7.3 Internal Auditing
Performed by professionals with an in-depth understanding of the business culture, systems,
and processes, the internal audit activity provides assurance that internal controls in place are
adequate to mitigate the risks, governance processes are effective and efficient, and organizational
goals and objectives are met.
Internal Auditing is an independent, objective assurance and consulting activity designed to add
value and improve an organization’s operations. It helps an organization accomplish its objectives
by bringing a systematic, disciplined approach to evaluate and improve the effectiveness of risk
management, control, and governance processes.
Independence is established by the organizational and reporting structure. Objectivity is achieved
by an appropriate mind-set. The internal audit activity evaluates risk exposures relating to the
organization’s governance, operations and information systems, in relation to:
1. Effectiveness and efficiency of operations.
2. Reliability and integrity of financial and operational information.
3. Safeguarding of assets.
4. Compliance with laws, regulations, and contracts.
Based on the results of the risk assessment, the internal auditors evaluate the adequacy and
effectiveness of how risks are identified and managed in the above areas. They also assess other
aspects such as ethics and values within the organization, performance management,
communication of risk and control information within the organization in order to facilitate a
good governance process.
The internal auditors are expected to provide recommendations for improvement in those areas
where opportunities or deficiencies are identified. While management is responsible for internal
controls, the internal audit activity provides assurance to management and the audit committee
that internal controls are effective and working as intended.
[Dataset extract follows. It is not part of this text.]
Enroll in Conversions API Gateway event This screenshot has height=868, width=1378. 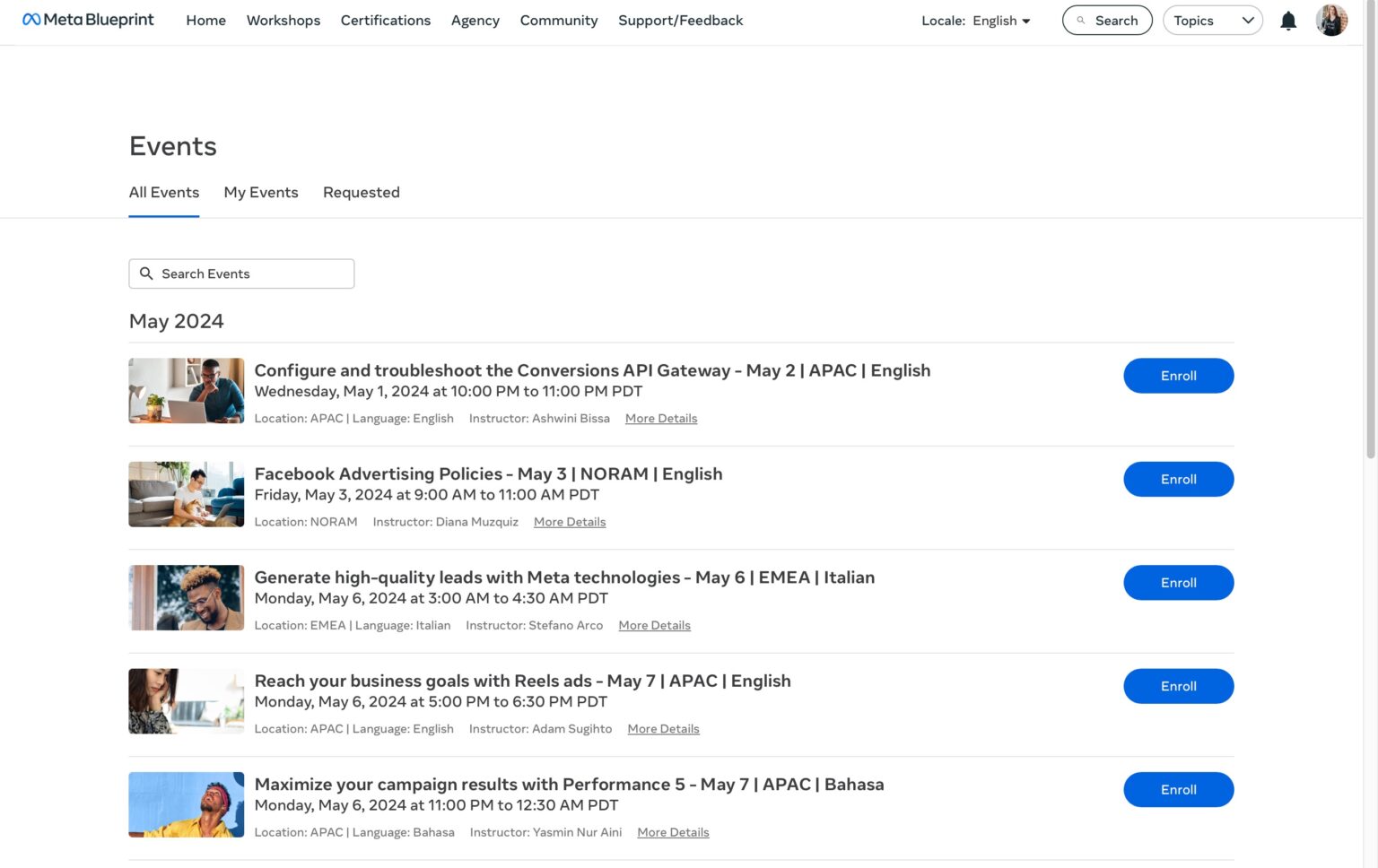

The internal audit activity is led by the Chief Audit Executive (CAE). The CAE delineates the
scope of activities, authority, and independence for internal auditing in a written charter that is
approved by the audit committee.
An effective internal audit activity is a valuable resource for management and the board or its
equivalent, and the audit committee due to its understanding of the organization and its
culture, operations, and risk profile. The objectivity, skills, and knowledge of competent
internal auditors can significantly add value to an organization’s internal control, risk
management, and governance processes. Similarly an effective internal audit activity can
provide assurance to other stakeholders such as regulators, employees, providers of finance,
and shareholders.
Did u know? As the primary body for the internal audit profession, The IIA maintains the
International Standards for the Professional Practice of Internal Auditing and the
professions Code of Ethics. IIA members are required to adhere to the Standards and Code
of Ethics.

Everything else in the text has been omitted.